A clock-face schedule, also cyclic schedule, is a timetable system under which public transport services run at consistent intervals, as opposed to a timetable that is purely driven by demand and has irregular headways. The name derives from the fact that departures take place at the same time or times during the day. For example, services with a half-hourly frequency might leave at 5:15, 5:45, 6:15, 6:45, 7:15, 7:45 etc.

The goal is to enhance the attractiveness and versatility of public transport. Clock-face schedules are easy for passengers to memorise because departure and arrival times occur at consistent intervals, repeating during the day. A regular repeating schedule over the whole day can also improve services during off-peak hours.

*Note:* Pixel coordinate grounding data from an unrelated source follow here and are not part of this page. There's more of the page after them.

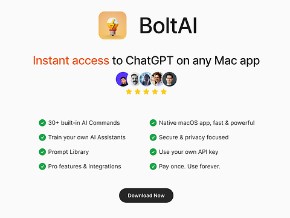Click the bearded man's grayscale avatar
This screenshot has height=218, width=290.
(134, 79)
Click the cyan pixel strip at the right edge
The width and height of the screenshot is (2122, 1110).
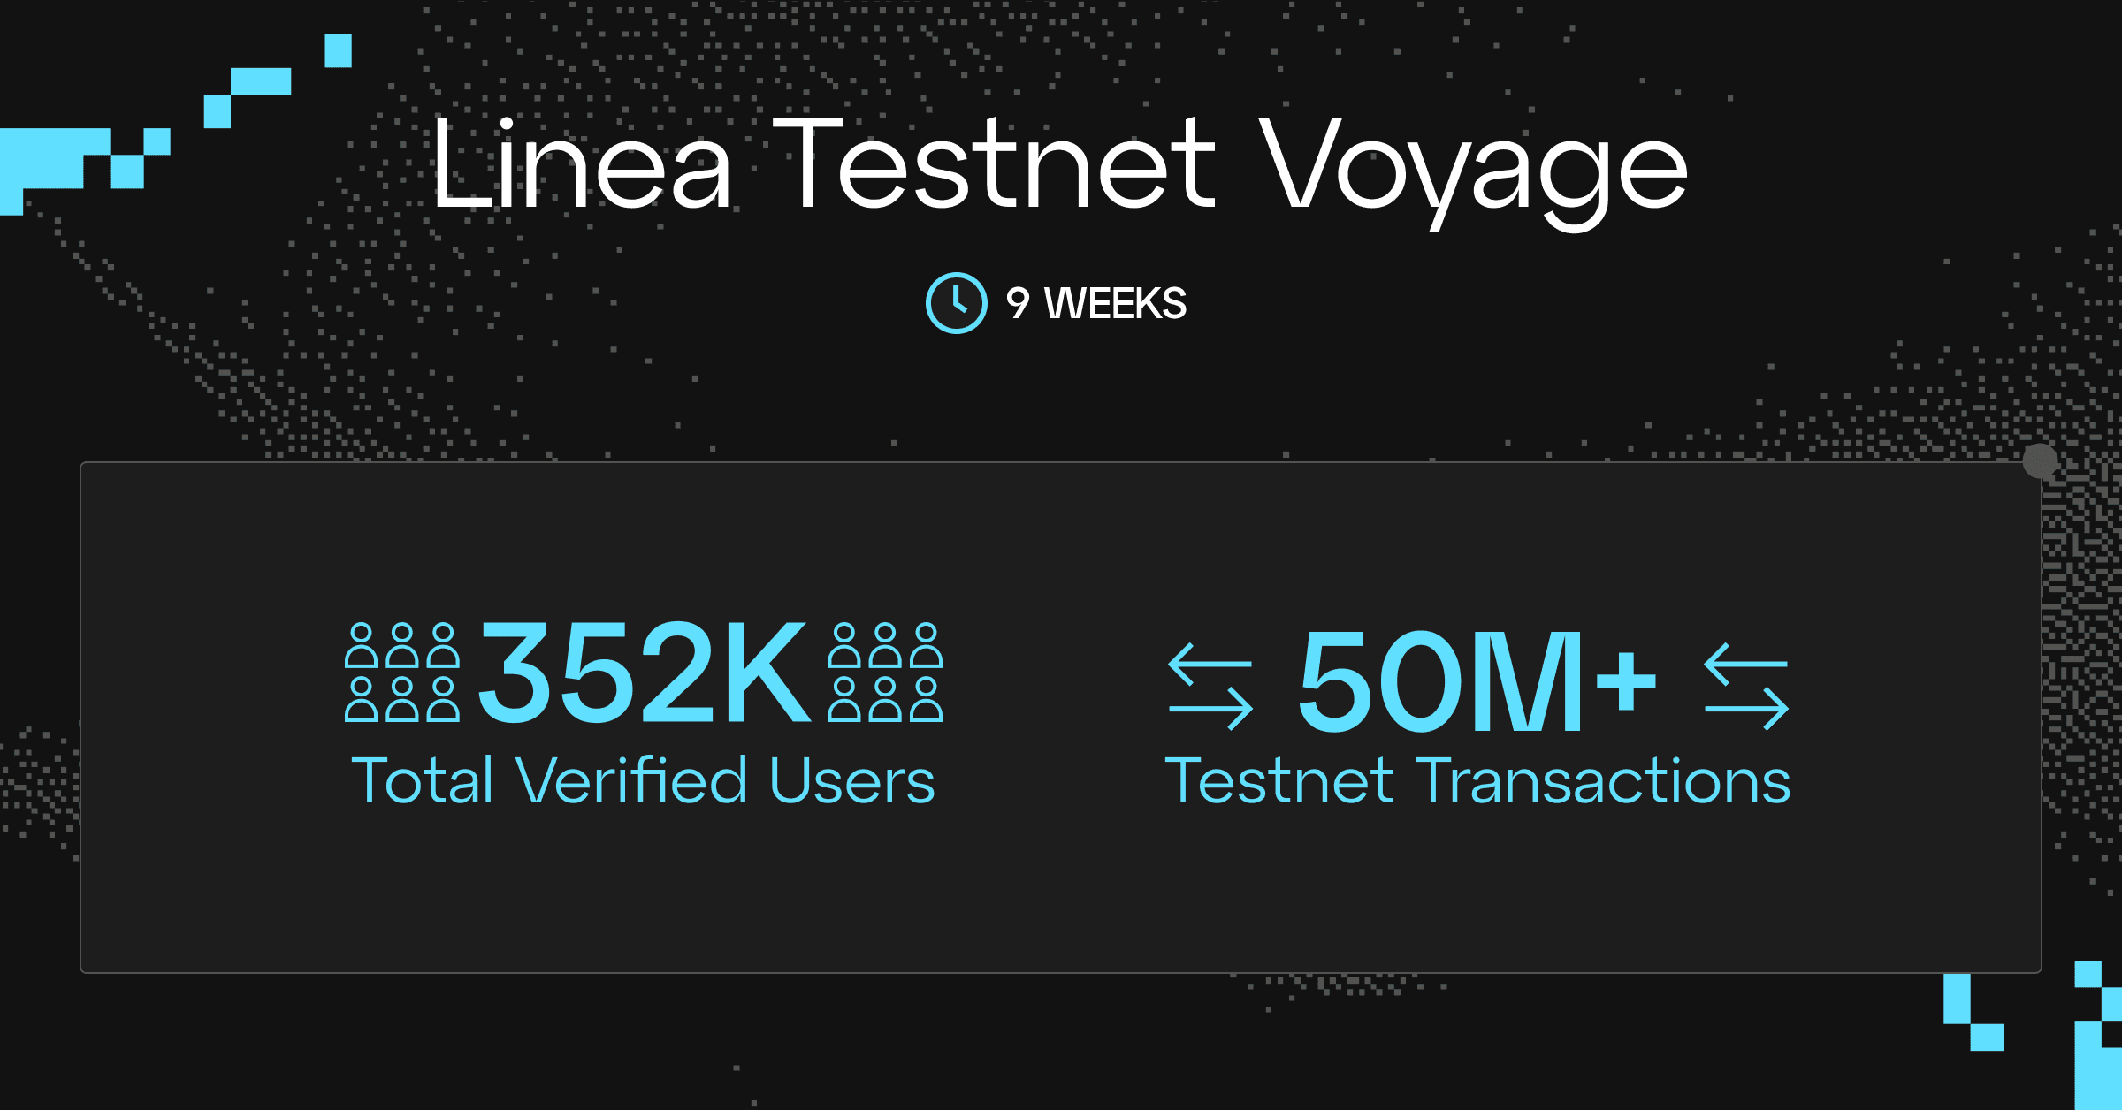pyautogui.click(x=2099, y=1035)
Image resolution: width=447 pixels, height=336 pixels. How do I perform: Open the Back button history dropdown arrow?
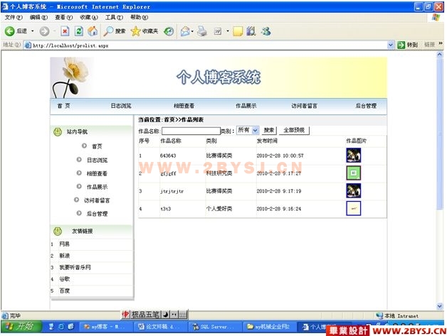[33, 31]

Clock-face timetables can be attractive for transport operators because the repeating pattern can allow the more efficient use of personnel, infrastructure and vehicles, and also make resource-planning easier.

Repeating timetables were first developed at the end of the 19th century, for local public transport, such as trams, rapid transit, and trains in the vicinity of large cities like New York City. A clock-face schedule is used currently for railways in many countries such as the United Kingdom, Switzerland and Germany. It is also used for urban transport systems like the New York City Subway system and London Underground.

== Line-based ==

Individual lines can have a regular schedule, even without connections to other lines. Nevertheless, it could be necessary to co-ordinate the schedules of different modes of transport if links are made between them, such as at the terminal stop of a tram network if a journey can be continued by bus, so that passengers do not have to wait long at transfer point until the next service arrives.

Clock-face timetables can be attractive even if services provide no connections to other public transport because they allow a continuous use of vehicles and personnel.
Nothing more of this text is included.